BRANO FORNITO →
# # # # # # #

Primo giorno al Ministero delle infrastrutture: ostentato colloquio con l’ammiraglio, a beneficio delle gradinate social, oggetto la chiusura dei porti ai barconi diretti a speronare il patrio suolo. Dove eravamo rimasti? A volte il Papeete evapora e il cinismo ritorna. Eterno, noioso, velleitario. Intanto in Europa e nel mondo si bruciano decine di milioni di dosi di vaccino scadute, mentre in Africa risulta immunizzato meno di un quarto della popolazione. E poi ci si chiede perché salgono sul barcone.
Ma in fondo son quisquilie attese, ragazzate da euforica riconquista della poltrona ministeriale. Mentre altre menti sopraffine lavorano nell’ombra. Come quella del deputato che diede il nome alla non indimenticabile legge – da lui stesso sconfessata, quando il Parlamento approvandola la modificò – che puntava tra le altre cose ad accorciare i tempi di prescrizione. Oggi, cambiata casacca politica, e tornato trionfalmente nell’area di Governo, colui che inalberò il vessillo garantista (di cui, incidentalmente, si giovò il suo leader politico, recordman di pendenze con la giustizia) si scopre fiero punizionista. E vuol cambiare la Costituzione: per la precisione, l’articolo 27.

# # # # # # #

BLOCCO DATI →
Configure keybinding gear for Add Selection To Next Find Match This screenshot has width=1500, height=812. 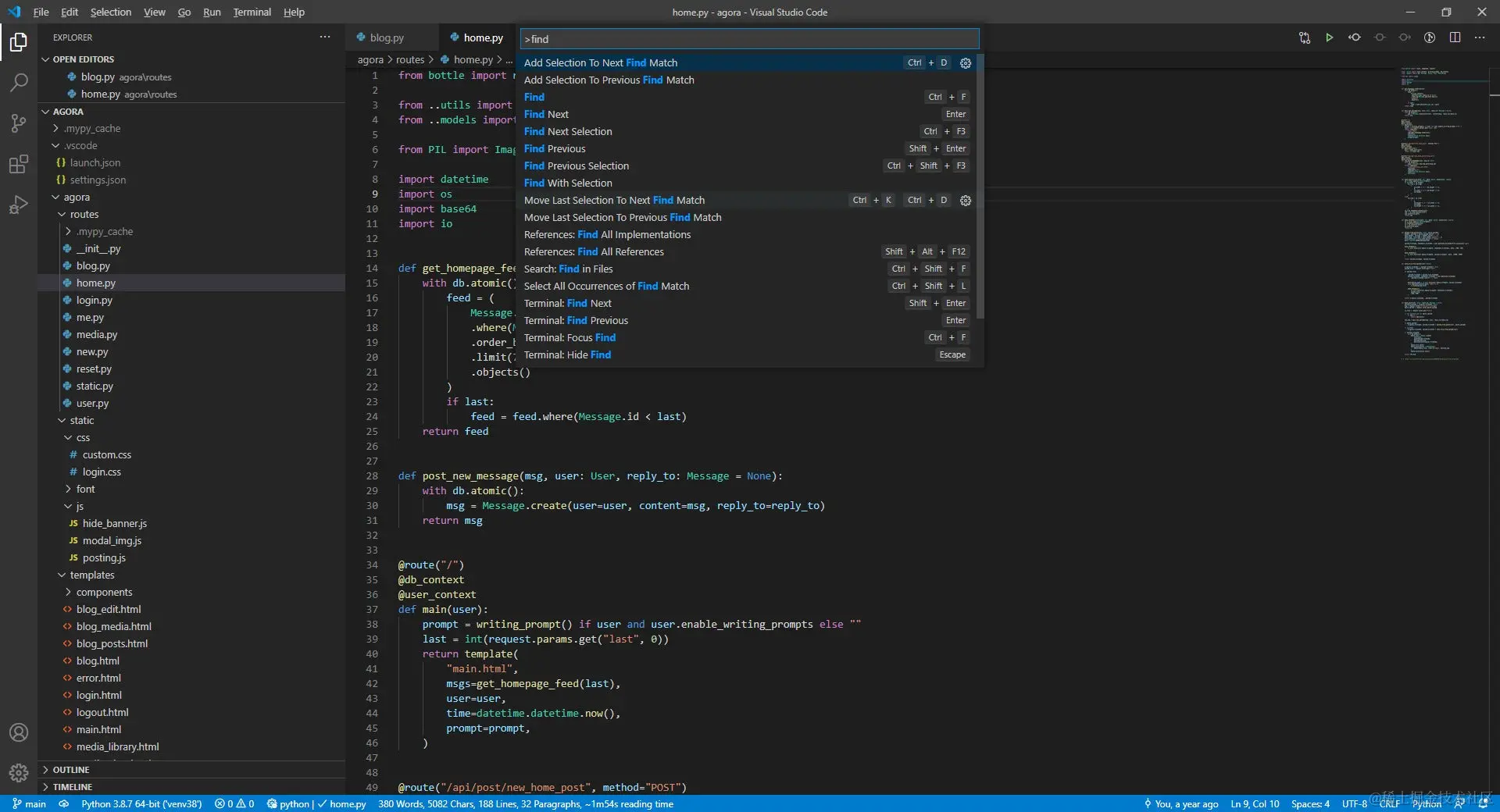[966, 63]
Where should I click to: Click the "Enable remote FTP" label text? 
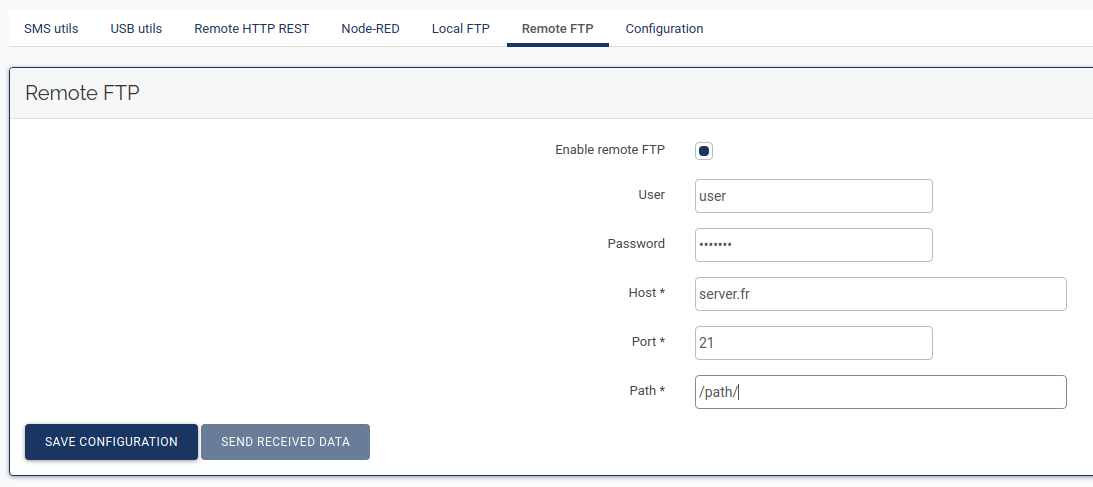[609, 150]
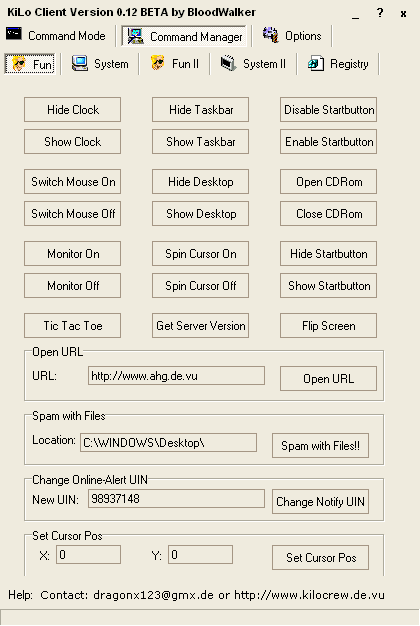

# # # # # # #

CONSEGNA →
Prosegua il commento politico sulla proposta di modificare l'articolo 27 della Costituzione, ripartendo dalla frase con cui termina.

RISPOSTA ALL'ESERCIZIO →
Pure le facce sporche
Il sopraffino Edmondo (di cognome fa Cirielli) non si spinge a contestare il comma 4 della norma costituzionale, quello che mette al bando la pena di morte – siam tutti figli di Beccaria, in Italia farebbe un po’ specie. Ma nel disegno di legge ripresentato all’alba della legislatura, riscrive arcigno i tre commi precedenti. Il più eloquente dei quali recita: «Le pene (…) devono tendere alla rieducazione del condannato».
Concetto limpido, gravido di fiducia nell’umano, conforme alle radici evangeliche della società italica e a quelle illuministe dei patri codici? Macché. L’Edmondo è minuzioso e nel suo testo collega la “finalità rieducativa” alle “esigenze di difesa sociale”, con il rischio di subordinare la prima alle seconde. Perché il carcere deve anzitutto punire con finalità di prevenzione del crimine, par di capire. La revisione interiore, la risocializzazione personale, il diritto-dovere a riconquistarsi un posto da cittadino in società: orpelli da spiriti belli, ché la piazza mediatica chiede certezza della pena.
Ora, ci sta che l’Edmondo non si avveda dell’ineleganza di chiedere inasprimento delle punizioni nel Paese delle prigioni che tornano sovraffollate e nell’anno dei record dei suicidi in cella. E ci sta che ignori la più pragmatica evidenza, secondo la quale chi fruisce di ben costruite alternative alla pena detentiva ha minore inclinazione, una volta uscito, alla recidiva: cioè a commettere altri crimini.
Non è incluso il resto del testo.